Fatigue is a common place complaint in clinic and occurs dramatically in about 20% of all clients. Fatigue is a difficult symptom to diagnose effectively and clients frequently move from one pharmaceutical drug to another therapy before finding any positive outcomes.
Adrenal fatigue (stress-induced subclinical adrenal insufficiency) is a well-recognised cause of fatigue seen in integrative medicine. The conventional medicine community often challenge its diagnostic validity, however, research supports the occurrence of stress-induced under-active cortisol states and with 75% of primary care visits related to stress, adrenal fatigue is one which should not be overlooked.
BR was a 34 year old executive who presented with longstanding fatigue. The fatigue had worsened with the onset of her new role as a Director and the extra responsibilities that brought. She moved to a new location and started her new job. Her fatigue was worse in the late afternoon and evening, rating her energy level as 3 out of 10 (0 being the lowest and 10 being high).
She avoided late nights out and was becoming increasingly concerned that she was finding it difficult to socialise with her peers after work. Weekends were spent resting with little energy for much else. She was sleeping well, when she woke she felt rested and used the morning to carry out exercise. She used some caffeine to give her a boost but tried to keep her intake under control. She gained weight easily especially around the middle and her buttocks. She craved salt and occasionally suffered from severe constipation. Her menstrual cycle was regular with no severe sign of PMS.
Symptoms and conditions:
- weight gain,
- salt cravings,
- severe constipation,
- mild low blood pressure
Adrenal Stress Index testing cortisol/DHEA, blood sugar, SIgA, 17OH Progesterone and Gliadin (gluten sensitivity)
Iron panel and blood chemistries
Imbalances identified: Very low salivary cortisol (adrenal fatigue), high-normal thyroid stimulating hormone (subclinical hypothyroidism), high-normal insulin (subclinical dysinsulinemia)
Treatments: Adrenal gland concentrate with B vitamins, adrenal botanical formula, vitamin C, multivitamin/mineral, fire, dietary changes with the elimination of dairy and reduction of refined carbohydrates, stress reduction techniques.
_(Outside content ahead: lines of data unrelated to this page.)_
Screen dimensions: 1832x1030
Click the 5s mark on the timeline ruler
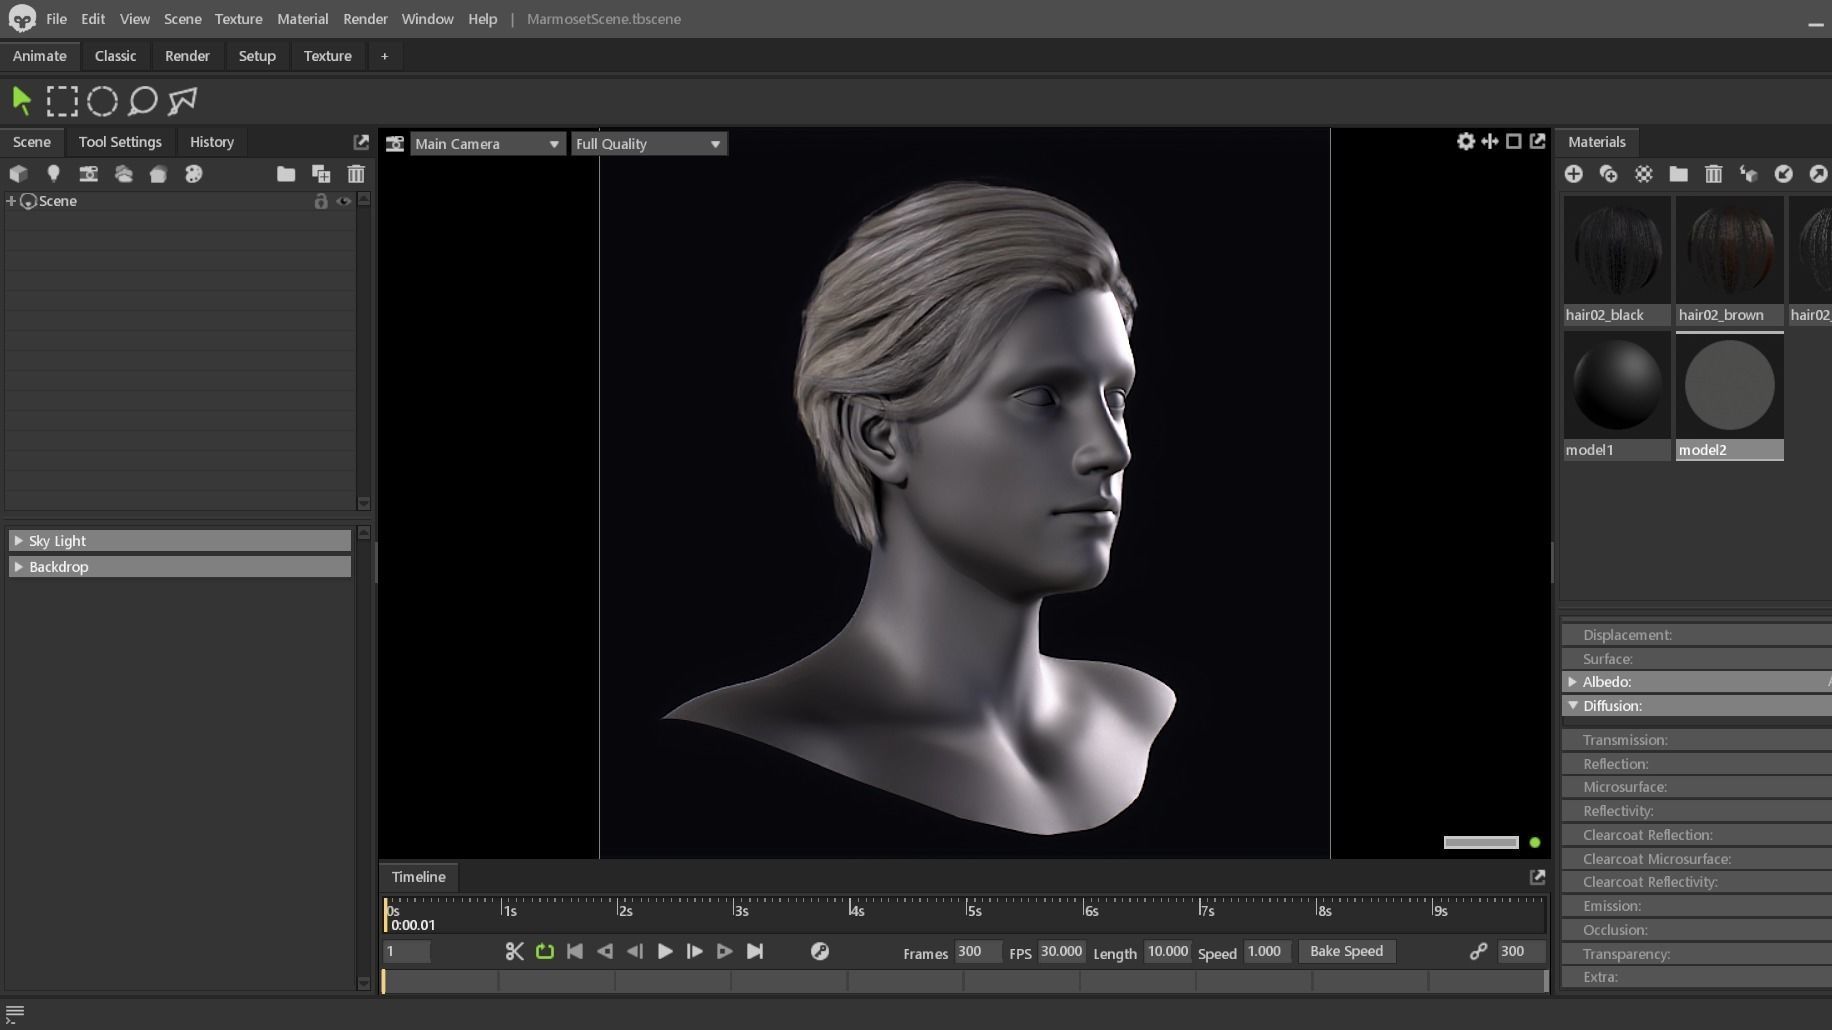point(968,909)
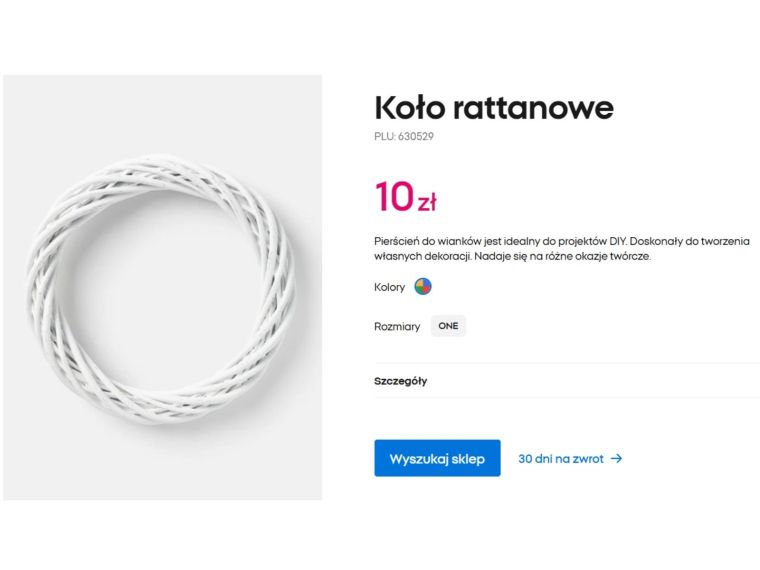The width and height of the screenshot is (760, 570).
Task: Click the description line starting with własnych dekoracji
Action: (511, 257)
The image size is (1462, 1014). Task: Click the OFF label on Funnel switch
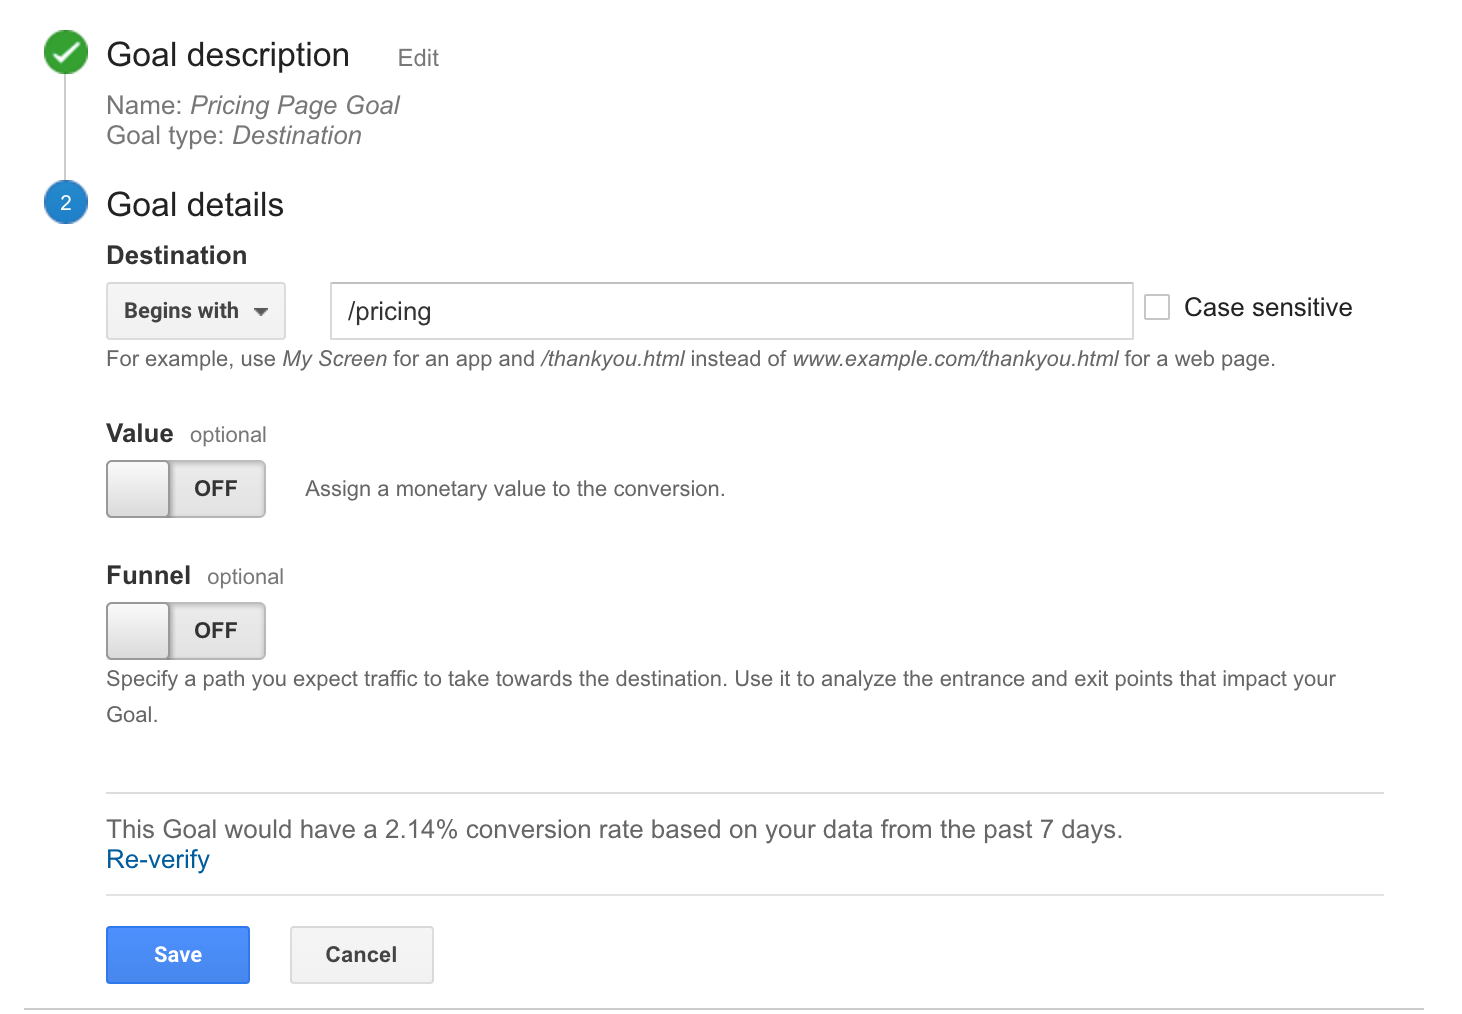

Caffeine was ruled out for a period of time
Outcome: Improved energy, weight loss
Follow up three months:
BR reported that the supplements improved her energy and constipation was much better especially when she eliminated dairy altogether and used the fibre products. She was pleased with her progress and her weight loss was a huge improvement. She also noticed that when she had coffee, her energy levels dropped dramatically and so she has stopped caffeine altogether.
Follow up ten months:
BR was very happy to report that she could finally step out in the evenings with much more energy and vitality and meet new people in her new location and job. Her stress response had improved using the stress management techniques and she had lost nearly a stone in weight which she was pleased with. Her constipation was under control especially if she avoided trigger foods which she now recognises as her problem areas. She still needs to supplement with adrenal support as she is aware that when she stopped taking them she felt low on energy and her fatigue returned.
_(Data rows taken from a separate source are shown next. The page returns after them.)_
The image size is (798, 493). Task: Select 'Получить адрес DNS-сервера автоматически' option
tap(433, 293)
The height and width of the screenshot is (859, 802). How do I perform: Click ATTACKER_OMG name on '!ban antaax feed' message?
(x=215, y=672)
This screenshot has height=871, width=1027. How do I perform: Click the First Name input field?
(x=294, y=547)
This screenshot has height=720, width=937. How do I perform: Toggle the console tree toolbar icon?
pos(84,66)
The combination of symptoms experienced by BR are common place in clinical practice. Without identifying the adrenal fatigue through testing, BR would have been a patient for whom no diagnosis would have been found using traditional routes. She responded well to her treatment plan with the programme being directed towards adrenal support along with stress reduction. Salivary cortisol testing makes it easy to identify subtle differences in the levels of stress hormones.